Pat:  I should acknowledge that in a moment I will be talking totally out of my ass, without any background or otherwise credible knowledge to speak of other than hearsay and ideas that I have thought of myself, and then delusionally attributed to someone else, real or fictional.

Yes, I believe that walking amounts to roughly the same health benefits as running, provided you walk an equitable distance. Walking an equitable time does not result in the same...results. In simpler terms, 30 minutes of running is not the same as 30 minutes of walking. However, 10 miles of running (which, by the way, is about what I can do in 30 minutes) IS the same as 10 miles of walking. Kind of like that lame elementary school joke that used to get pulled on me:

Thug:  “Hey Pat, which is heavier--10 pounds of rocks or 10 pounds of feathers?”

Pat:  “Duh! Everyone knows it’s the rocks. WAIT, no...”

Thug:  “Hah! You’re so stupid...you thought rocks were heavier than feathers! Sucker!”

Idiots. Anyway...I think if you’re willing to put in the distance, your body should respond the same. But, c’mon, walking is just lame. Running does the same thing but faster, and you get to wear cool slinky shorts and tank tops. What would people think if you wore that sexy garb while walking?

And to be clear, I did not mean “winner”. I meant “wiener”. As in penis or a sausage style developed in Vienna, or, I guess, simply a PERSON from Vienna (such an unfortunate moniker!). And you would look like one of those Austrians if you took on brisk walking as a form of exercise, whether or not you’re wearing the track suit or sporting the wide-swinging hips.  

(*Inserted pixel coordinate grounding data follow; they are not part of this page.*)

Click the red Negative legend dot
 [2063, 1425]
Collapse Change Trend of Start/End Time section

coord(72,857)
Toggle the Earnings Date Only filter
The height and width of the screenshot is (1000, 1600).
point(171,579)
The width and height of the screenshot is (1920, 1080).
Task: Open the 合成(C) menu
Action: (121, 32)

Christian: I only exercise under a cloak of darkness (early morning), therefore it doesn’t really matter to me which European nationality I look like. For now, I’m going to stick to my brisk walking. The only argument I might buy into, which you haven’t presented I might add, is that running regularly would help me out when being chased by bad guys. Although for me, it would more likely be me being chased by good guys that think I’m a bad guy due to me being falsely accused of a crime I didn’t commit. But either way, it means I wouldn’t be able to stop to pet neighborhood cats anymore and I just don’t know if that’s worth it.